The GoSun started in bright sunshine, but quickly was shrouded in cloudy afternoon, so I left the potatoes out there a very long time – actually went to a neighborhood organizing meeting while I waited! When I returned home, the butter was melted and everything was hot, but the potatoes were still raw-crunchy, not fried-crunchy. Husband generously let me go take a bath while he gave them the last edge of cooking in his cast-iron skillet, but I still count it as a win because it took much less time than just cooking them straight-out would have taken. I’m still figuring out how to use the GoSun in a busy work-filled life, but I’m going to keep trying!

 

Also, huge shout out to everyone who has submitted a recipe! I am going to try to write them out on recipe cards and add them to my list but I still welcome more!

Results of Potato Barrel Experiment

We started the spring with half a whiskey barrel that we found on sale at a home improvement store; we wanted to do something like this experiment to grow potatoes in it. While I pulled out two pounds of potatoes for a recipe 10 days ago, this weekend we finally dumped the whole barrel and sorted through the dirt on a tarp, finding even the tiniest of potatoes and adding them to our loot.

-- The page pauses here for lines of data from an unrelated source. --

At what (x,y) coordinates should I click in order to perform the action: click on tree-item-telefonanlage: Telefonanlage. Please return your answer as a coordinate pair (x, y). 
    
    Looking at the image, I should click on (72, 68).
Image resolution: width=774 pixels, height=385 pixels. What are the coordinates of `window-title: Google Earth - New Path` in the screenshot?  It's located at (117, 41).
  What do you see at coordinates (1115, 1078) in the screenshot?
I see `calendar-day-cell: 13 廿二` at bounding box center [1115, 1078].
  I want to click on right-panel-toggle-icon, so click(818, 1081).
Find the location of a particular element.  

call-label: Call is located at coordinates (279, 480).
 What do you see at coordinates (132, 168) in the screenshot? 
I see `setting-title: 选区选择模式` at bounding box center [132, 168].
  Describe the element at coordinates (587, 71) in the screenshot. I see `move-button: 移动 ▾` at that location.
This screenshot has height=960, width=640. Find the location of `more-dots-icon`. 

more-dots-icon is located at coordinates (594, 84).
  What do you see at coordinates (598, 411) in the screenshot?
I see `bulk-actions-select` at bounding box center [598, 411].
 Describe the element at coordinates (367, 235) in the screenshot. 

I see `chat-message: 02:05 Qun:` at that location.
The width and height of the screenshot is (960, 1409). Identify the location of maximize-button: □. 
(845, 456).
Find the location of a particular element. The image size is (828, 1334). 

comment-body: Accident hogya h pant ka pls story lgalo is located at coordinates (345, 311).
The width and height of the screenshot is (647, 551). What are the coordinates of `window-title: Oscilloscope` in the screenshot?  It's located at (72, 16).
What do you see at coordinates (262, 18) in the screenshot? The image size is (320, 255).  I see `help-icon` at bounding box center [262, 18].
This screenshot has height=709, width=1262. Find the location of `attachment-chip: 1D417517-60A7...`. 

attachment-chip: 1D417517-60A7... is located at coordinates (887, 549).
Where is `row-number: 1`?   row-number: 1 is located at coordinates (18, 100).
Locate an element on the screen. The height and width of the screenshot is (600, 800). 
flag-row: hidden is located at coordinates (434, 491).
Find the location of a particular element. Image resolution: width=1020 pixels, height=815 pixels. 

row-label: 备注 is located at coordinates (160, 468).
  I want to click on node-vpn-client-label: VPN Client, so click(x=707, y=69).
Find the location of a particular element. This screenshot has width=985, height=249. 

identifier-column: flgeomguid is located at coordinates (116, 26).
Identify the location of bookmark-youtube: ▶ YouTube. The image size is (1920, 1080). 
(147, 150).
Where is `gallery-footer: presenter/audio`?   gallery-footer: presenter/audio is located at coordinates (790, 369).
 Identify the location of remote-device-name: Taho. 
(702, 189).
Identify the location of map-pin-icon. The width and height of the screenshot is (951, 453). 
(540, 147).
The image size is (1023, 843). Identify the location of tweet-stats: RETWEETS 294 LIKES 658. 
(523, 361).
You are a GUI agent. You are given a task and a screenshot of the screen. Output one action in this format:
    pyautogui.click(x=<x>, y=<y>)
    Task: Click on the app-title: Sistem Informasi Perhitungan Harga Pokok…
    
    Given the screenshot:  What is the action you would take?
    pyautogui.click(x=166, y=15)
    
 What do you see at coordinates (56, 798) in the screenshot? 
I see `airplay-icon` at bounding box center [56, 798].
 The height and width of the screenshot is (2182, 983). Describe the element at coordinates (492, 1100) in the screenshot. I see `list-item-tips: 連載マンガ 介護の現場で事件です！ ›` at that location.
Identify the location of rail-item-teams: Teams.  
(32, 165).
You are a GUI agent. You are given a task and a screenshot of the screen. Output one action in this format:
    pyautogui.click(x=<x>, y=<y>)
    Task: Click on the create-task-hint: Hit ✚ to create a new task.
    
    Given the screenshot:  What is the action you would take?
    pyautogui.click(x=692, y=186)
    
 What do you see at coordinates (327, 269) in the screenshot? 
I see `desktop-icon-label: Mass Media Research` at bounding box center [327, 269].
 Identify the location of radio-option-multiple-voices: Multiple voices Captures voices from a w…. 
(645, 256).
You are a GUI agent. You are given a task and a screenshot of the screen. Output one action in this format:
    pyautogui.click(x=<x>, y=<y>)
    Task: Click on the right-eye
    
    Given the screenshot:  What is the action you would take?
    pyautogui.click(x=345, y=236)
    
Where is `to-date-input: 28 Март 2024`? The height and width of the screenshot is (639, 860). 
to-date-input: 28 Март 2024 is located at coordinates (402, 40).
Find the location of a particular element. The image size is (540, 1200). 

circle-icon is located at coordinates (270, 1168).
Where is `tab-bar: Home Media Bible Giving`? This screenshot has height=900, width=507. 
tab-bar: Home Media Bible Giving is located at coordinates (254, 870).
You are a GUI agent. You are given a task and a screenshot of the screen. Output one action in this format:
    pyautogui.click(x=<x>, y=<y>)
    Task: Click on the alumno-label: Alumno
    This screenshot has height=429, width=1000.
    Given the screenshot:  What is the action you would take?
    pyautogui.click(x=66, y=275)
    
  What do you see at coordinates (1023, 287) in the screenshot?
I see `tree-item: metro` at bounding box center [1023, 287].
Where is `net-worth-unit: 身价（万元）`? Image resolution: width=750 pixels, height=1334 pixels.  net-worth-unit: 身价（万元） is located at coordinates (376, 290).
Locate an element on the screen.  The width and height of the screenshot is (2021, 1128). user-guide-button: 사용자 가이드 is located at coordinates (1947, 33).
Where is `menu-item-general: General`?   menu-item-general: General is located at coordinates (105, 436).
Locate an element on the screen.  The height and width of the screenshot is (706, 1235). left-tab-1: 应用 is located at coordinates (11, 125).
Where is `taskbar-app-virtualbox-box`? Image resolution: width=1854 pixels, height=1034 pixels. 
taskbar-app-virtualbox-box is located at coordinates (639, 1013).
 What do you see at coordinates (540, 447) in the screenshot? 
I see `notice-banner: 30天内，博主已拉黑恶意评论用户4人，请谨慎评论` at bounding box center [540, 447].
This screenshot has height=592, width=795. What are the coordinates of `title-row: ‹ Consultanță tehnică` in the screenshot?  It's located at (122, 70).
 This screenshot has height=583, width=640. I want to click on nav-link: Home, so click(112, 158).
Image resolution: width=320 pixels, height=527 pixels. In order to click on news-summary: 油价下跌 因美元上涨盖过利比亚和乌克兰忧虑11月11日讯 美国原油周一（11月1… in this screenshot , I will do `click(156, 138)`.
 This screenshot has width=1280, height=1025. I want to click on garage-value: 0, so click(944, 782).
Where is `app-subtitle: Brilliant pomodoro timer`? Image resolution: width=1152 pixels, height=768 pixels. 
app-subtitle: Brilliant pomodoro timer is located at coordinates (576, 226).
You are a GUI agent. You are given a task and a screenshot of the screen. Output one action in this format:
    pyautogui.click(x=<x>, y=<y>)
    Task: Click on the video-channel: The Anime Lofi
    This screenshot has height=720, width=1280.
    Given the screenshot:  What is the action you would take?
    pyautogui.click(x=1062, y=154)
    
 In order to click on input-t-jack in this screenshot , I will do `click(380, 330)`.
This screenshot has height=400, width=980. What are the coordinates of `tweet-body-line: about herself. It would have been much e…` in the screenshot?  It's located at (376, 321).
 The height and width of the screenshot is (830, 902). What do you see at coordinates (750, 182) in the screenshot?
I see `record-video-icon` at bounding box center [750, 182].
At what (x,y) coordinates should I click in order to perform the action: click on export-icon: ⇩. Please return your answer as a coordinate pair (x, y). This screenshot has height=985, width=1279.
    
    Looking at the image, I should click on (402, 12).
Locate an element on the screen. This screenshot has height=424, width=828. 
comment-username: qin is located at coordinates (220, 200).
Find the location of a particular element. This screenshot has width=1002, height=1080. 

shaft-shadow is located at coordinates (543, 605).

The experience of layering in potato plants was somewhat good – the problem, I think, at the end was that we’d just put too many slips into the barrel and certain varieties crowded out others, resulting in sad, sickly looking yellow stalks. Because of this, we probably harvested earlier than needed, especially since some of the potatoes were the size of a quarter. Still, we got multiple pounds of potatoes and spent only a couple dollars on slips, so I count it as a success in spite of the fact that I’ll do it differently next year.

We also grew multiple varieties of potatoes, which might not have been a necessary thing. I think that I am happy with red potatoes usually so hopefully next year we can stick with just those and not confuse our poor plants by penning them in with a ton of root systems from various kinds of potatoes.

I think that this evening I’m going to take some of the tiniest potatoes and make up a GoSun recipe to get them nice and toasty, perhaps covered in herbs and butter. That, alongside the pesto quinoa I’m hoping to make with some roasted walnuts and our herb-garden basil, will make for a perfectly delectable dinner. I have recently read a lot of good recipes for pesto, and I’m intrigued to see if it goes well with our potatoes or if it’s better just on the quinoa.